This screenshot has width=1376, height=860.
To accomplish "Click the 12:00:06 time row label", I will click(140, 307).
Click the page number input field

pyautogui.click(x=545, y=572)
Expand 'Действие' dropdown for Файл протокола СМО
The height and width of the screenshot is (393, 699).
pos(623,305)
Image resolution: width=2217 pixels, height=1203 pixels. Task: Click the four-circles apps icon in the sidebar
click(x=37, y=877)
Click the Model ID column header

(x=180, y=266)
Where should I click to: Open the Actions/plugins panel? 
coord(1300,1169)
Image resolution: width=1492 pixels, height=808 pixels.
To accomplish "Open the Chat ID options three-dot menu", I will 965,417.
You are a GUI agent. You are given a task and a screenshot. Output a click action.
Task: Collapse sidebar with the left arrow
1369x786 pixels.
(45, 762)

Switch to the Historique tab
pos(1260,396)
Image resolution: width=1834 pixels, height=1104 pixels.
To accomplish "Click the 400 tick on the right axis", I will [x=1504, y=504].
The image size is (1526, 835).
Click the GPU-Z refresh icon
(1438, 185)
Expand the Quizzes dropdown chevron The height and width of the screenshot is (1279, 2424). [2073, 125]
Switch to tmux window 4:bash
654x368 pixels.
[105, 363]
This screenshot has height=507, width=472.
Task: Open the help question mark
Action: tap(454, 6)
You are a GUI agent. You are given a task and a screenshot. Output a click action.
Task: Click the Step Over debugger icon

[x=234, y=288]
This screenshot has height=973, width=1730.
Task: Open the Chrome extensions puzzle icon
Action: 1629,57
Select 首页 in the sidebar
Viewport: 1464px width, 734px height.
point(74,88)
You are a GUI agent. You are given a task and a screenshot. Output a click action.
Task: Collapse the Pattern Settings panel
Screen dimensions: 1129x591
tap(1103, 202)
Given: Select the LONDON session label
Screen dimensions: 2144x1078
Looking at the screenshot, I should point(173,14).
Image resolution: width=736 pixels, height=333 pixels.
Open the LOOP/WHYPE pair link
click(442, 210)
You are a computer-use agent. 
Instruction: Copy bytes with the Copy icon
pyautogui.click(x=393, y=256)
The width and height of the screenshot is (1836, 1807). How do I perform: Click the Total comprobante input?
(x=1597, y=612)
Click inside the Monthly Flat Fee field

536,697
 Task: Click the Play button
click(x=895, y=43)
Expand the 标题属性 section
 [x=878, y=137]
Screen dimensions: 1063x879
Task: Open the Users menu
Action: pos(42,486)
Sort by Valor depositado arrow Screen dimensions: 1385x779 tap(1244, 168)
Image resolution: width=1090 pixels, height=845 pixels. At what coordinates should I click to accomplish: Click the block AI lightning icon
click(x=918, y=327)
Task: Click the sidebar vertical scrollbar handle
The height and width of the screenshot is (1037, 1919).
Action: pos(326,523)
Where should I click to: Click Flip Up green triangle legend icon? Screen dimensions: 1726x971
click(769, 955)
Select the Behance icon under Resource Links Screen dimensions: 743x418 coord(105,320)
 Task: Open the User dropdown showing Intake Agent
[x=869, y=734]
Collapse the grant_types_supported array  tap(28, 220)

---

Problem description: Everything in the listing above should be restated exactly.

Finished task:
This screenshot has width=1376, height=860.
To accomplish "Click the 12:00:06 time row label", I will click(140, 307).
Click the page number input field

pyautogui.click(x=545, y=572)
Expand 'Действие' dropdown for Файл протокола СМО
The height and width of the screenshot is (393, 699).
pos(623,305)
Image resolution: width=2217 pixels, height=1203 pixels. Task: Click the four-circles apps icon in the sidebar
click(x=37, y=877)
Click the Model ID column header

(x=180, y=266)
Where should I click to: Open the Actions/plugins panel? 
coord(1300,1169)
Image resolution: width=1492 pixels, height=808 pixels.
To accomplish "Open the Chat ID options three-dot menu", I will 965,417.
You are a GUI agent. You are given a task and a screenshot. Output a click action.
Task: Collapse sidebar with the left arrow
1369x786 pixels.
(45, 762)

Switch to the Historique tab
pos(1260,396)
Image resolution: width=1834 pixels, height=1104 pixels.
To accomplish "Click the 400 tick on the right axis", I will [x=1504, y=504].
The image size is (1526, 835).
Click the GPU-Z refresh icon
(1438, 185)
Expand the Quizzes dropdown chevron The height and width of the screenshot is (1279, 2424). [2073, 125]
Switch to tmux window 4:bash
654x368 pixels.
[105, 363]
This screenshot has height=507, width=472.
Task: Open the help question mark
Action: tap(454, 6)
You are a GUI agent. You are given a task and a screenshot. Output a click action.
Task: Click the Step Over debugger icon

[x=234, y=288]
This screenshot has height=973, width=1730.
Task: Open the Chrome extensions puzzle icon
Action: 1629,57
Select 首页 in the sidebar
Viewport: 1464px width, 734px height.
point(74,88)
You are a GUI agent. You are given a task and a screenshot. Output a click action.
Task: Collapse the Pattern Settings panel
Screen dimensions: 1129x591
tap(1103, 202)
Given: Select the LONDON session label
Screen dimensions: 2144x1078
Looking at the screenshot, I should point(173,14).
Image resolution: width=736 pixels, height=333 pixels.
Open the LOOP/WHYPE pair link
click(442, 210)
You are a computer-use agent. 
Instruction: Copy bytes with the Copy icon
pyautogui.click(x=393, y=256)
The width and height of the screenshot is (1836, 1807). How do I perform: Click the Total comprobante input?
(x=1597, y=612)
Click inside the Monthly Flat Fee field

536,697
 Task: Click the Play button
click(x=895, y=43)
Expand the 标题属性 section
 [x=878, y=137]
Screen dimensions: 1063x879
Task: Open the Users menu
Action: pos(42,486)
Sort by Valor depositado arrow Screen dimensions: 1385x779 tap(1244, 168)
Image resolution: width=1090 pixels, height=845 pixels. At what coordinates should I click to accomplish: Click the block AI lightning icon
click(x=918, y=327)
Task: Click the sidebar vertical scrollbar handle
The height and width of the screenshot is (1037, 1919).
Action: pos(326,523)
Where should I click to: Click Flip Up green triangle legend icon? Screen dimensions: 1726x971
click(769, 955)
Select the Behance icon under Resource Links Screen dimensions: 743x418 coord(105,320)
 Task: Open the User dropdown showing Intake Agent
[x=869, y=734]
Collapse the grant_types_supported array  tap(28, 220)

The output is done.